The Equifax hack was a good example of that because one, single patch (software update) could have saved 145 million Americans unnecessary angst.

Hackers expect to discover that software has not been updated in a timely fashion or that the software itself has security flaws.  They count on outdated identity and access management mechanisms and easy-to-remember passwords.

Social engineering is also a popular tactic, because it's efficient.  Why try to guess someone's password when the person will hand it over willingly on Facebook or over a cocktail at a trade show?  Phishing (fraudulent emails) and spear phishing (fraudulent emails targeted at particular individuals) are very effective, mainly because so many individuals have not yet been taught how to think critically about the communications they receive.

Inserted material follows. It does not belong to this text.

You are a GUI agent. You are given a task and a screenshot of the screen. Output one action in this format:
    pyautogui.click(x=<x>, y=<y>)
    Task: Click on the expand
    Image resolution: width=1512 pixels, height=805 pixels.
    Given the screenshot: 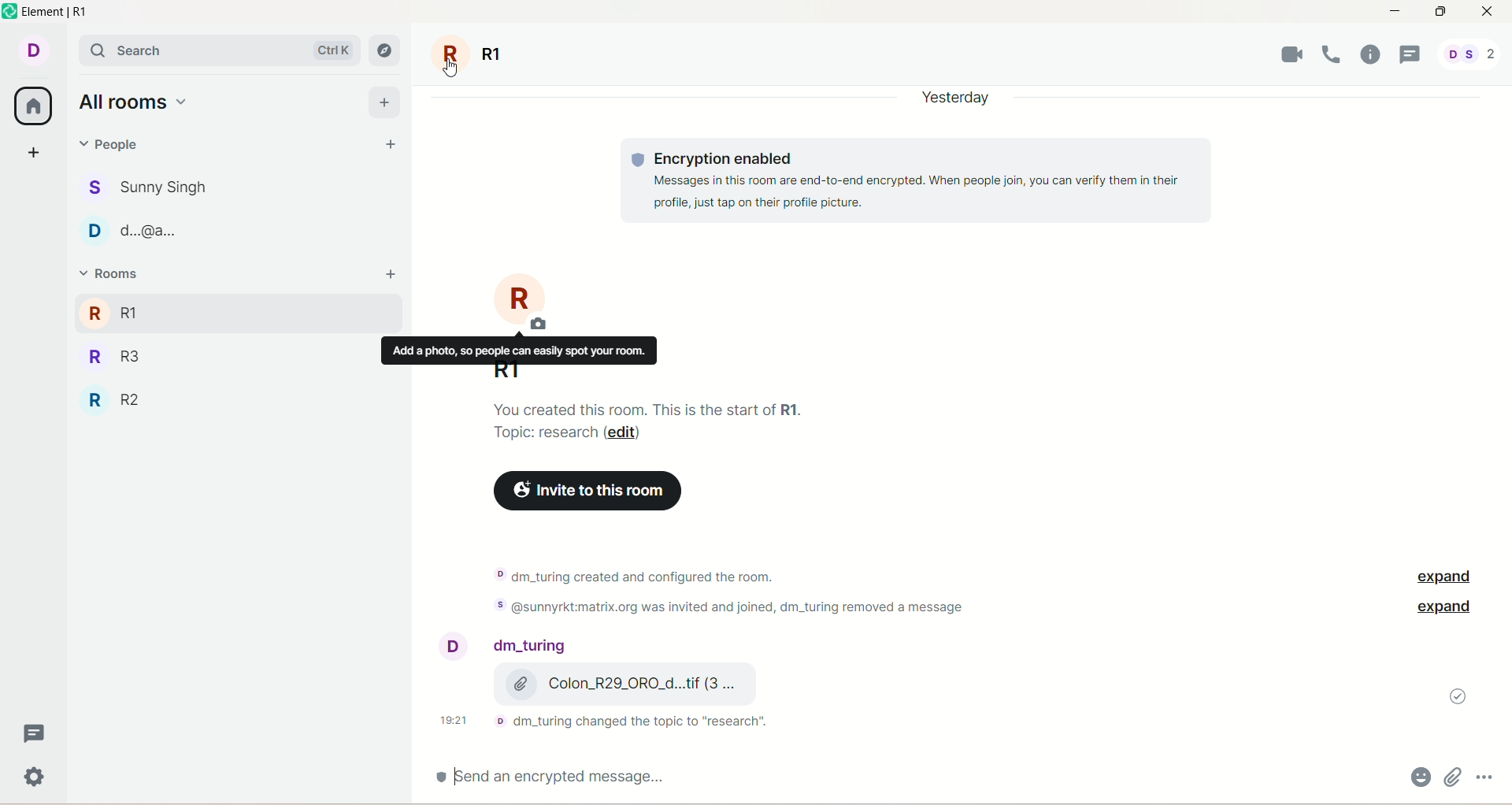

The common thread that runs across all of these scenarios is that humans are to blame.  Humans are the ones inadvertently designing security holes into their products or failing to update software.  Employees, including IT personnel, are saying things and clicking on things that should be avoided. 

People are not making these mistakes intentionally most of the time, but that doesn't matter.  There are gaping holes in just about every company's security fabric that need to be addressed.

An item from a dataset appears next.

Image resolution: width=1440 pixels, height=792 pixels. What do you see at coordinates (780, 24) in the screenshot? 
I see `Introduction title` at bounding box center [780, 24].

What AT&T’s 2017 Cybersecurity Survey Says

AT&T's 2017 Global State of Cybersecurity survey reveals some gaps that are exposing companies to risk.  For example, 25% of respondents said their organizations seem to think cyber insurance is a viable substitute for cyber defense investment.  While cybersecurity insurance is prudent these days, it is not a substitute for cybersecurity itself.

The reality is, your network is going to be breached sometime by an internal or external actor.  While it's a good idea to do as much as possible to keep unauthorized parties from getting access to systems and data, they'll get in nonetheless.  Cybersecurity defense has to be fortified with cybersecurity offense.  Regardless of what your cybersecurity strategy is, don't forget to encrypt your data at rest and in motion, and while you're at it, make sure the encryption key management mechanism isn't exposing you to risks you think are covered. That way, should a breach happen, you're not just handing over data.

The second challenge the survey identified was that two-third of respondents think their in-house cybersecurity capabilities are adequate against cyber threats, yet nearly 80% of their organizations have been breached in the last year.

Overconfidence is a poor form of security.  Even companies that have vast security teams face challenges.  The smart ones don't try to design, build, and deploy everything on their own.  They're working with cybersecurity experts and vendors to plug the known holes and identify and fix unknown holes.

The third point is that 61% of organizations mandate cybersecurity awareness training for all employees, while more than half of survey participants admitted to breaches from employee devices with malware.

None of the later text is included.